***** The records *****

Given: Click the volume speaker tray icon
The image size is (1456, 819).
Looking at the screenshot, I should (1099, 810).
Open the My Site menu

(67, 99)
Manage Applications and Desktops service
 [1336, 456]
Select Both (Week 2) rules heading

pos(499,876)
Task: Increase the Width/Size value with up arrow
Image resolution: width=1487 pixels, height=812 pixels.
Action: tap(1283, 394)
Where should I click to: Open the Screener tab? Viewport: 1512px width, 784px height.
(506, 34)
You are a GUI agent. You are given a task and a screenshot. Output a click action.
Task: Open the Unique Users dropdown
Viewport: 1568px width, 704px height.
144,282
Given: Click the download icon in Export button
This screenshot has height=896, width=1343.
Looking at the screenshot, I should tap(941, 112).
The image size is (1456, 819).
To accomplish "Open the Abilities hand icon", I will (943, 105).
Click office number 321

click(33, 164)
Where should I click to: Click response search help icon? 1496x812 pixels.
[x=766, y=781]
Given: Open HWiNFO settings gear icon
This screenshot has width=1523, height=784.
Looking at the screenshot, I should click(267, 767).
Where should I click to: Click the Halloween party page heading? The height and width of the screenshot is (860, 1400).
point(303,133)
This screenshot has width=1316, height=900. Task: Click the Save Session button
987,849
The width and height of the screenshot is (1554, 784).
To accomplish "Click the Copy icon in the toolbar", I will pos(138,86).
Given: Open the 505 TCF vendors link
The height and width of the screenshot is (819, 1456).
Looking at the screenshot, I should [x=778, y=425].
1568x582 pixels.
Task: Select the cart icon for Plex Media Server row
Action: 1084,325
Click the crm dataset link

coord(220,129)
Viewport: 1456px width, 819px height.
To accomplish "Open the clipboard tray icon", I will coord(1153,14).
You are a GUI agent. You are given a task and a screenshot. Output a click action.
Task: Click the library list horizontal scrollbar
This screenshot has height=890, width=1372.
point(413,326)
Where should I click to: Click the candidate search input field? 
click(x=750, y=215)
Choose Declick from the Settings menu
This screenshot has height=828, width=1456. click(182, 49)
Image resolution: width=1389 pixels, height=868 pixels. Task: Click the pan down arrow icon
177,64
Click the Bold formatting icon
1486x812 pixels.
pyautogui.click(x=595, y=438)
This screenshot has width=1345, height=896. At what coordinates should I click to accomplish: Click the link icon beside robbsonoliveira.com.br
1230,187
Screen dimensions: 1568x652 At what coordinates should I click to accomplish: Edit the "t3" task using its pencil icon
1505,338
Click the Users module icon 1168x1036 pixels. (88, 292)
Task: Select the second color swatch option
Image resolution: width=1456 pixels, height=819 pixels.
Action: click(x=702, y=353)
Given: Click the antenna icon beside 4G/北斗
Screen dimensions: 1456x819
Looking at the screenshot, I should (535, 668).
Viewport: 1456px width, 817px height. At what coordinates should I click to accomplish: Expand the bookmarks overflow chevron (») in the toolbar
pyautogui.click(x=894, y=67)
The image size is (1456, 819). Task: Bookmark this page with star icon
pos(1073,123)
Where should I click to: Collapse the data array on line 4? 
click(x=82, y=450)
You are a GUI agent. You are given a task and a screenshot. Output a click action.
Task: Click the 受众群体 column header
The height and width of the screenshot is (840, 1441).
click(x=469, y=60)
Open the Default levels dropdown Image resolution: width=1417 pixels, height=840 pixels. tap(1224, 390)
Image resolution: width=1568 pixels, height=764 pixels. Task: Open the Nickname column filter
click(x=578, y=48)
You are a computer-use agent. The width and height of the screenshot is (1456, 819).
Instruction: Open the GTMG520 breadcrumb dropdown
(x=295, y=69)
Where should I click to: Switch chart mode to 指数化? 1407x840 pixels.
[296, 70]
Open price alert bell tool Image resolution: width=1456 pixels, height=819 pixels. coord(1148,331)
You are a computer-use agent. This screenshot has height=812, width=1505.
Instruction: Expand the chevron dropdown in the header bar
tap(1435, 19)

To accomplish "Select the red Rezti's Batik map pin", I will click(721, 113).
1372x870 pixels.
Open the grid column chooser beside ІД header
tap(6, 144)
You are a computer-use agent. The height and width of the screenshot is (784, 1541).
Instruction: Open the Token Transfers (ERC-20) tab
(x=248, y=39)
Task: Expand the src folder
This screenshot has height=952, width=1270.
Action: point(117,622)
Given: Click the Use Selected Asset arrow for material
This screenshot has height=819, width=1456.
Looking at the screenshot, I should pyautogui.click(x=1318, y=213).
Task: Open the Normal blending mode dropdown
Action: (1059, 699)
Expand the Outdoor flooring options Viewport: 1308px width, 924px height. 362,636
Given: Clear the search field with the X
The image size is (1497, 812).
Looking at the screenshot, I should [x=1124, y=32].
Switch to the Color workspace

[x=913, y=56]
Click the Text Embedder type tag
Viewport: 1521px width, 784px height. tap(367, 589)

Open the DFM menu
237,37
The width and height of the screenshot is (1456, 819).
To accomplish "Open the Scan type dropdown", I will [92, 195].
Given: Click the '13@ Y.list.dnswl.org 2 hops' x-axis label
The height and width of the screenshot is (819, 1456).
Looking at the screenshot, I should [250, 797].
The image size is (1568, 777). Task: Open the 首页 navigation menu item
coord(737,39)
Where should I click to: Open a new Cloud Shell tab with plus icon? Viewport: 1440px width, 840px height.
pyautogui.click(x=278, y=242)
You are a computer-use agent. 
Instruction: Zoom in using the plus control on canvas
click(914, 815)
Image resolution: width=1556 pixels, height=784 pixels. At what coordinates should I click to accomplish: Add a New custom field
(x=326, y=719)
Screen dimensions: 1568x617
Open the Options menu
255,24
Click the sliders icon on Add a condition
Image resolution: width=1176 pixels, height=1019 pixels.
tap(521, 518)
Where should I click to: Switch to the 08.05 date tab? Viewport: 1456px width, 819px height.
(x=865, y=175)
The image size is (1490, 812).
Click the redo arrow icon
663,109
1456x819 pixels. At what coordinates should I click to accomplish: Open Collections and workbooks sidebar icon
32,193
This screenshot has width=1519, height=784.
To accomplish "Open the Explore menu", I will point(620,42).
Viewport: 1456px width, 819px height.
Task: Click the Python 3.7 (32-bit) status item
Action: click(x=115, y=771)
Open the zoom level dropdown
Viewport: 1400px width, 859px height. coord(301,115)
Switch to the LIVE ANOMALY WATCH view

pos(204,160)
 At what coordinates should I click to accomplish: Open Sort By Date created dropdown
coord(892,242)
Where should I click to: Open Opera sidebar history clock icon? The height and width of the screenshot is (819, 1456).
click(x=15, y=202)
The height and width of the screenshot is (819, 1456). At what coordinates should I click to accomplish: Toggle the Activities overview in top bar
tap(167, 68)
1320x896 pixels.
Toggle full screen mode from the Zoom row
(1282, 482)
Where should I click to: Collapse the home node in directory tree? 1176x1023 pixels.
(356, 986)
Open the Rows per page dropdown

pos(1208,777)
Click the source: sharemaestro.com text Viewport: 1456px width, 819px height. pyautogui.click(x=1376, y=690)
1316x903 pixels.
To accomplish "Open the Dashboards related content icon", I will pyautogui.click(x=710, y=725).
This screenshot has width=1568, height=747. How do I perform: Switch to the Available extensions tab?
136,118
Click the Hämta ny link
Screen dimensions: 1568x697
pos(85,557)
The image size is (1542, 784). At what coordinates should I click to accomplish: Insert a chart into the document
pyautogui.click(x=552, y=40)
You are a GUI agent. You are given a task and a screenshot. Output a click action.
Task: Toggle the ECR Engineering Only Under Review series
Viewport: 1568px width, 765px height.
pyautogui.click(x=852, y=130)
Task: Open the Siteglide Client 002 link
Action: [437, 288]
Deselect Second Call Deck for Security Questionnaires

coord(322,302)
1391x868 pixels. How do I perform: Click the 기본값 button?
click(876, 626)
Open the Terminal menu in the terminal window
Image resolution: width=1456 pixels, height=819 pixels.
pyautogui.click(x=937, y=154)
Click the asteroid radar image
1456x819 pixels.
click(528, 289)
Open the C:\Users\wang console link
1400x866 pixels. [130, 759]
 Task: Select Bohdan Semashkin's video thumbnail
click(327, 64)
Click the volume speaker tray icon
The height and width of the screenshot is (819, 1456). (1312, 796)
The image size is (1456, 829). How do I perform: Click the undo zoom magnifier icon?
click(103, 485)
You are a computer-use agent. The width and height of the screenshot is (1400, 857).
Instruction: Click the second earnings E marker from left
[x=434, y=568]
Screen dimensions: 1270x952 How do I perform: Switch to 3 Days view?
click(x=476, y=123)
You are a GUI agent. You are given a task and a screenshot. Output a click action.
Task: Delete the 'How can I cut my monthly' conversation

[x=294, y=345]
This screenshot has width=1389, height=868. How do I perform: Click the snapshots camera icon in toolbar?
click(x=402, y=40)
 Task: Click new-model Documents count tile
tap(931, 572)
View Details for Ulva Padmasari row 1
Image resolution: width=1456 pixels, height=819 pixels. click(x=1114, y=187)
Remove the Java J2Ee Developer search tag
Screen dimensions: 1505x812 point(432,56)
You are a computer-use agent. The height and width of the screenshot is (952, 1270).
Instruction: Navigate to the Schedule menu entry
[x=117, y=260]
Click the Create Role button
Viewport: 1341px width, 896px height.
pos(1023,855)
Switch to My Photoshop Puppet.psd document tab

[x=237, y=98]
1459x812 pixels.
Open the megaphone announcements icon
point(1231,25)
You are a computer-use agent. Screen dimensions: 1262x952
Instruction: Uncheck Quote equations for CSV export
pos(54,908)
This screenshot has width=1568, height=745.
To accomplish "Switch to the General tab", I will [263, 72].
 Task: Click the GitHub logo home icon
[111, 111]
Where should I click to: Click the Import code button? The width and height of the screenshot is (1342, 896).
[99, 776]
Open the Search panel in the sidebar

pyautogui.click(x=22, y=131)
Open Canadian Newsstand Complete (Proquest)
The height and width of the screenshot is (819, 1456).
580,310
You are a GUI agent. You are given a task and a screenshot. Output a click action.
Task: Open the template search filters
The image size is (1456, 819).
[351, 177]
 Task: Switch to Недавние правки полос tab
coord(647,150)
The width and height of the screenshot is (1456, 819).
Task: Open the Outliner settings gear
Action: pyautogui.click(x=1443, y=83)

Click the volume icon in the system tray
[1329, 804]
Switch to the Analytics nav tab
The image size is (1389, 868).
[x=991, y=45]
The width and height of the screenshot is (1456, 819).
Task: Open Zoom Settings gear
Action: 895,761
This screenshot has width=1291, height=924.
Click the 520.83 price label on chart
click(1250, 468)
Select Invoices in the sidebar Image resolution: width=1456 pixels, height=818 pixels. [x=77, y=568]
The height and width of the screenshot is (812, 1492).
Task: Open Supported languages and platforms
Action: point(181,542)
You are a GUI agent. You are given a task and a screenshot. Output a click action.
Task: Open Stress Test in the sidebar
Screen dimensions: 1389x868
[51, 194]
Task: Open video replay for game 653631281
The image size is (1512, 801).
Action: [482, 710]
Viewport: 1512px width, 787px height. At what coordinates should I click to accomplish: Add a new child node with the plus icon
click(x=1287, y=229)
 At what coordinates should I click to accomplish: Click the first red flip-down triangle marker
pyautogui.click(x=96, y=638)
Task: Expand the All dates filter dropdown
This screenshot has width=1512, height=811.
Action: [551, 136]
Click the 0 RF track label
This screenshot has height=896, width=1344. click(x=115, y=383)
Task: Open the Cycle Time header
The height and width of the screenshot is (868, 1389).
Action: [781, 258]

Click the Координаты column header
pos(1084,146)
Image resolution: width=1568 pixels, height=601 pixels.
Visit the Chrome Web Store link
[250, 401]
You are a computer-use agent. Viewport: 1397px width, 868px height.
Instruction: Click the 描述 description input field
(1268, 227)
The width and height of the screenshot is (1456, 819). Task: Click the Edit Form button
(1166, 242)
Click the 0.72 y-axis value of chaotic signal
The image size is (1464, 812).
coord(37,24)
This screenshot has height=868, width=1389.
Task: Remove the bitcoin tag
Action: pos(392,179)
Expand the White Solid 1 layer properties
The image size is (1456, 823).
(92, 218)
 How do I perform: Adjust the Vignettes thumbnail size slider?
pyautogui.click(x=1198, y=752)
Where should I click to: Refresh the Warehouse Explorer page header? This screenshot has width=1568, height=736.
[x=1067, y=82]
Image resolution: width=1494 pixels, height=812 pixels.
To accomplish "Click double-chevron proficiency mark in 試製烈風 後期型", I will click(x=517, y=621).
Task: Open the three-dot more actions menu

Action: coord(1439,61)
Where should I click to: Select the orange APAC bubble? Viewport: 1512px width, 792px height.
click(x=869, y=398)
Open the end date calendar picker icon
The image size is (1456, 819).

*****

**Problem to work on:** Would you retype the lines above from the one with "At what coordinates should I click to accomplish: Open Sort" down to the one with "Task: Toggle the", word for word, both ends included and no other lines?

**Your response:**
 At what coordinates should I click to accomplish: Open Sort By Date created dropdown
coord(892,242)
Where should I click to: Open Opera sidebar history clock icon? The height and width of the screenshot is (819, 1456).
click(x=15, y=202)
The height and width of the screenshot is (819, 1456). At what coordinates should I click to accomplish: Toggle the Activities overview in top bar
tap(167, 68)
1320x896 pixels.
Toggle full screen mode from the Zoom row
(1282, 482)
Where should I click to: Collapse the home node in directory tree? 1176x1023 pixels.
(356, 986)
Open the Rows per page dropdown

pos(1208,777)
Click the source: sharemaestro.com text Viewport: 1456px width, 819px height. pyautogui.click(x=1376, y=690)
1316x903 pixels.
To accomplish "Open the Dashboards related content icon", I will pyautogui.click(x=710, y=725).
This screenshot has width=1568, height=747. How do I perform: Switch to the Available extensions tab?
136,118
Click the Hämta ny link
Screen dimensions: 1568x697
pos(85,557)
The image size is (1542, 784). At what coordinates should I click to accomplish: Insert a chart into the document
pyautogui.click(x=552, y=40)
You are a GUI agent. You are given a task and a screenshot. Output a click action.
Task: Toggle the ECR Engineering Only Under Review series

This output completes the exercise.